R-CHOP方案对DHL患者的治疗效果差,但最佳替代方案尚未确定。DHL与BL相似,存在MYC基因重排。因此,成功治疗BL的方案被尝试治疗DHL。Li等[13]观察了52例DHL患者,绝大多数接受主要为R-Hyper-CVAD方案的高强度化疗,结果显示患者中位OS为18.6个月,干细胞移植巩固治疗没有改善预后。近期的一项包括106例患者的多中心回顾性研究中89%是DHL,评价的方案有R-Hyper-CVAD、R-CODOX-M/IVAC和DA-EPOCH-R;研究结果显示疾病原发难治是OS的主要影响因素,DA-EPOCH-R方案的完全缓解率(complete remission, CR)显著高于R-CHOP和其他替代方案,发生疾病原发难治的概率DA-EPOCH-R方案也显著低于R-CHOP和其他替代方案;获得CR的患者没有从移植巩固治疗中获益[14]。M.D. Anderson癌症中心回顾56例DHL患者的治疗,也未发现最佳治疗方案,一线移植巩固也没有改善生存。尽管如此,前期的研究提示高剂量强度方案较R-CHOP方案获得较高的CR率,疾病原发难治发生的概率也较低。
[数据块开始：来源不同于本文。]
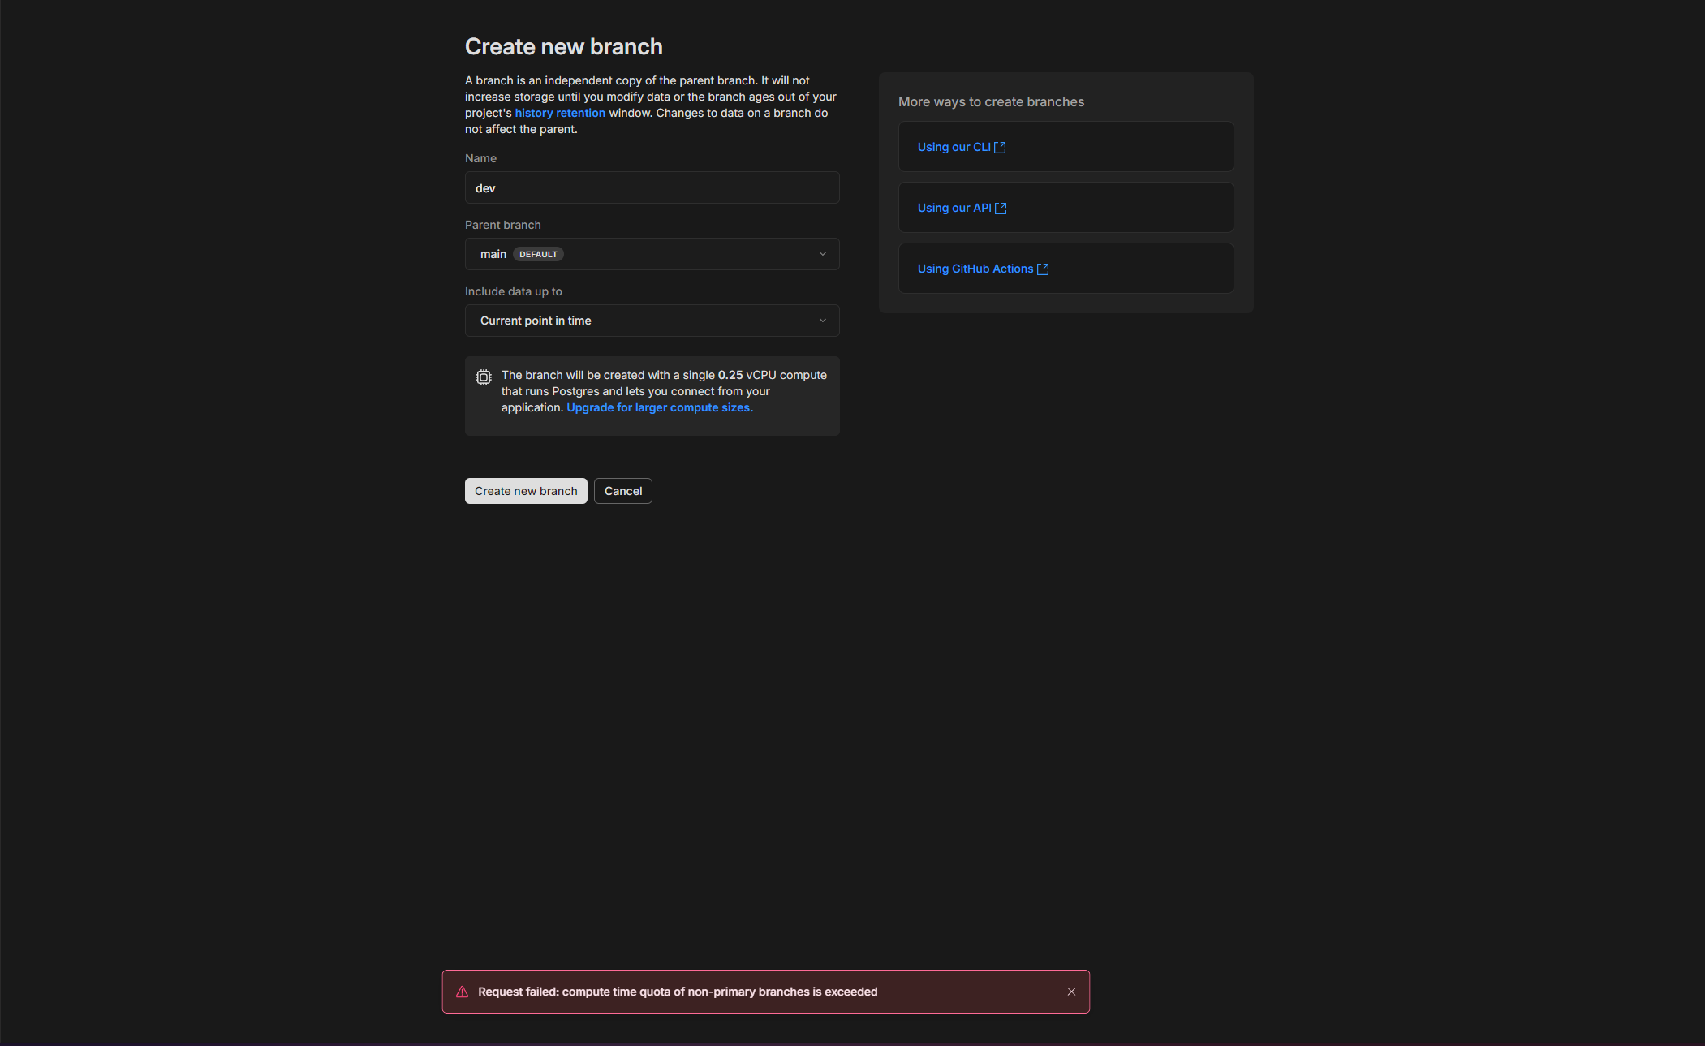Click the Include data up to chevron
1705x1046 pixels.
tap(822, 321)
需要指出,由于DHL多发生于老年人,对高强度方案的耐受性较差。因此,DA-EPOCH-R方案因其较好的耐受性而被高度重视。同时,有研究显示DA-EPOCH-R方案独特的持续输注方式能够克服MYC重排的不良预后因素。DA-EPOCH-R治疗DHL的前瞻性多中心的研究正在进行中。

3.2 新型靶向治疗药物

除化疗药物之外,针对MYC、bcl-2和bcl-6特异性靶点的药物也在研发中,并有前景改善DHL的治疗疗效。
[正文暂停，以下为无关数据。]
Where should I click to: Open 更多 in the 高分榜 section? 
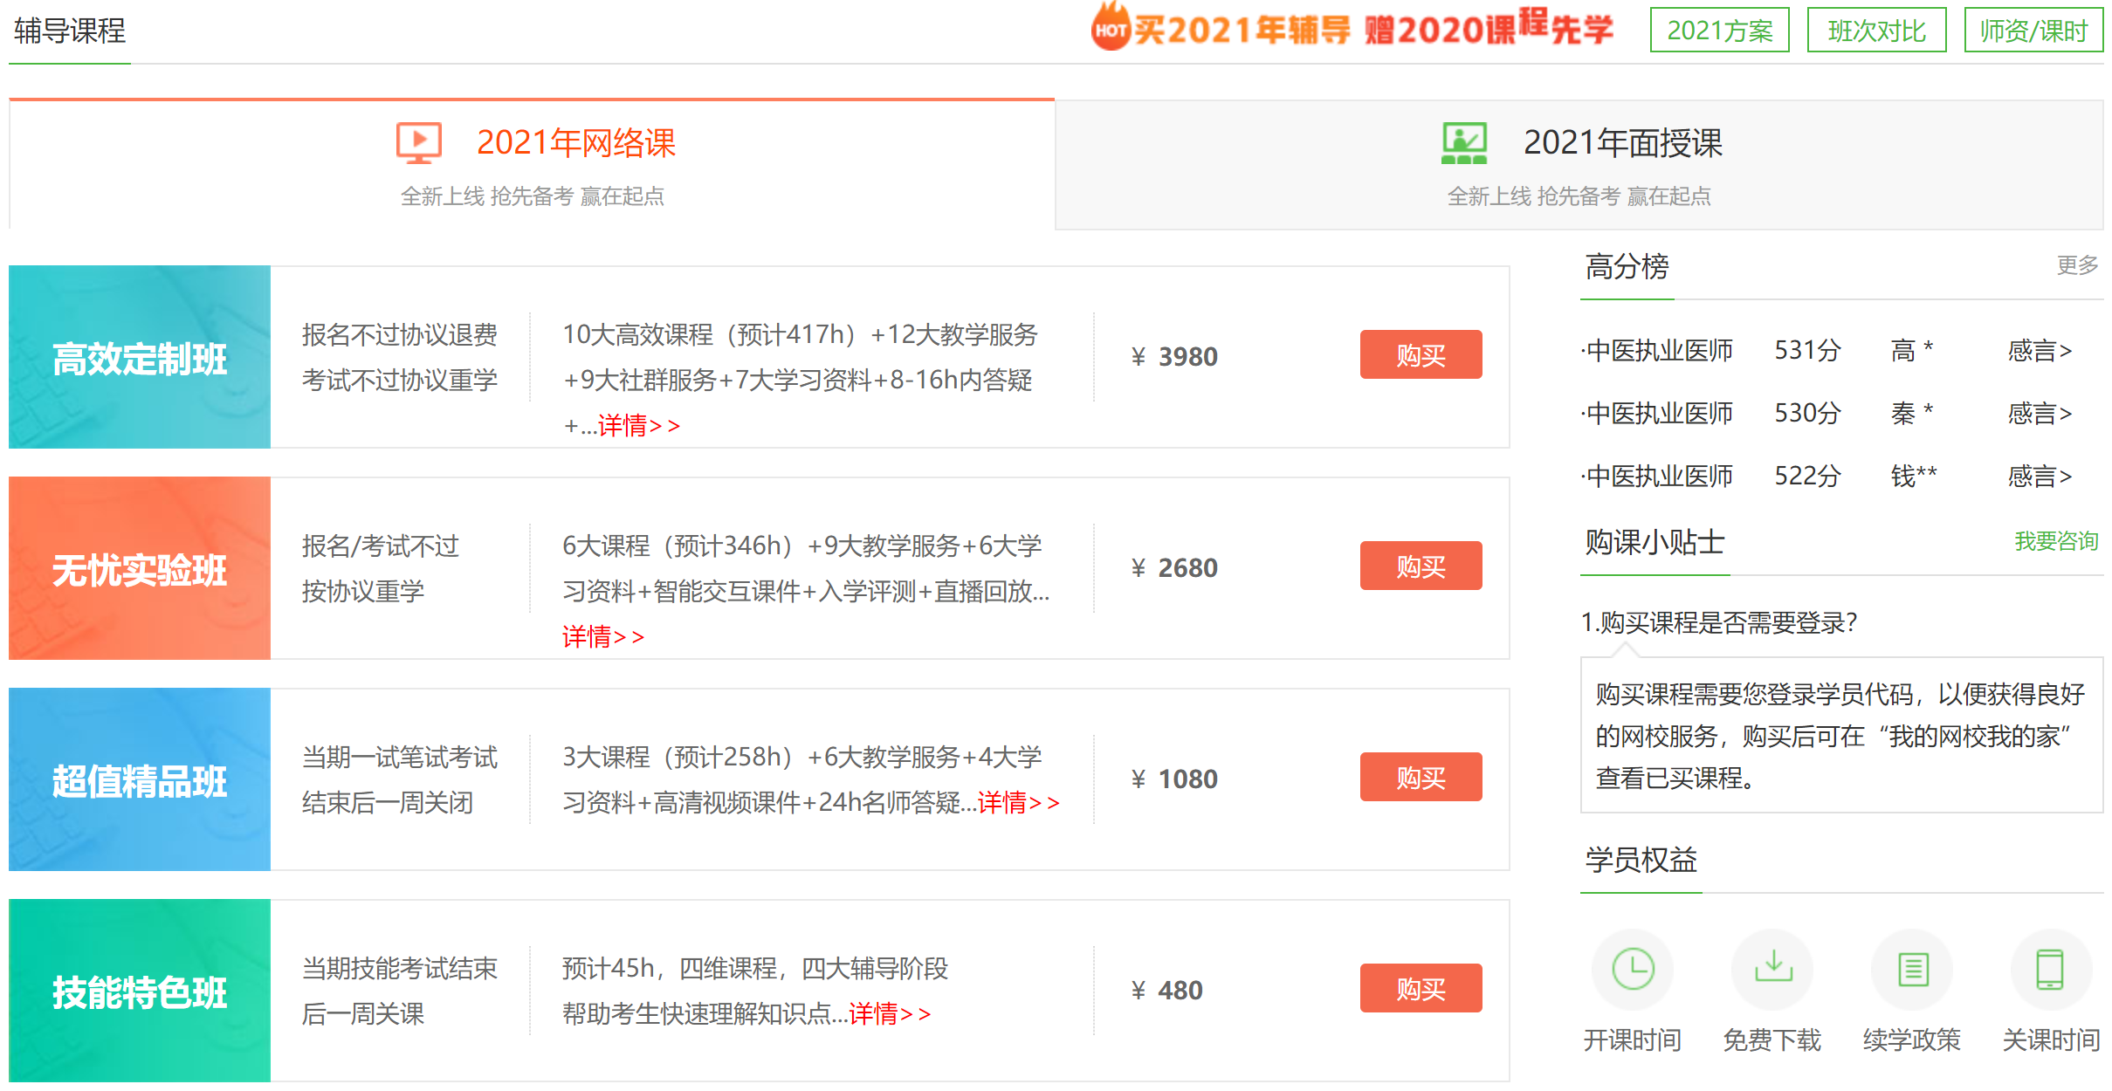2076,264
MYC转录功能依赖BRD4分子的调节作用,它是BET蛋白家族的一员,协助MYC募集转录需要的成分;小分子JQ1和iBET能够从乙酰化的染色质上替换BRD4,从而抑制MYC转录作用,发挥抗细胞增殖和抑制肿瘤生长的作用。近期研究显示,JQ1能够抑制DLBCL细胞系MYC表达;联合iBET和组蛋白去乙酰化酶抑制剂能够协同杀伤MYC启动的小鼠淋巴瘤[15]。Aurora激酶也是MYC相关淋巴瘤生长必需的成分,Alisertib是Aurora激酶的选择性抑制剂,研究已经显示其对MYC相关复发难治淋巴瘤的治疗作用。MYC表达上调还受PTEN抑癌基因表达缺失引起的PI3K/AKT通路激活的影响,其好发于GCB亚型的DLBCL患者,靶向PI3K的抑制剂可能对该类淋巴瘤有活性。选择性PI3K抑制剂已表现出对有PTEN缺陷的其他类型淋巴瘤的杀伤作用。其他针对MYC过表达肿瘤的潜在有效靶点还有线粒体肽去甲酰酶和线粒体乙酰化酶。
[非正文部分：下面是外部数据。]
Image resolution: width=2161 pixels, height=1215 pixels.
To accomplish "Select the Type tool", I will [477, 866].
bcl-2家族的抑制剂也在研发中,Navitoclax正在进行Ⅱ期临床研究,ABT-199的临床研究已显示高剂量对DLBCL的杀伤作用。bcl-6的小分子抑制剂体外实验也显示可以有效杀伤bcl-6阳性的DLBCL细胞系[16]。这些新型靶向药物单独应用或与化疗药物合理组合将有希望提高DHL的治疗疗效。

4 结语

DHL虽然有许多未解决的问题,但是目前公认此类患者需要选择不同于R-CHOP方案的一线治疗。FISH方法是诊断DHL的标准方法,有必要发现筛选DHL的高危人群。未来的研究将有助于加深对DHL不良预后分子机制的理解,发现新型靶向药物,从而提高DHL的疗效,改善其预后。通过IHC诊断的DEL虽然也与不良预后有关,但和DHL/THL有着显著不同的特性,需要区别对待。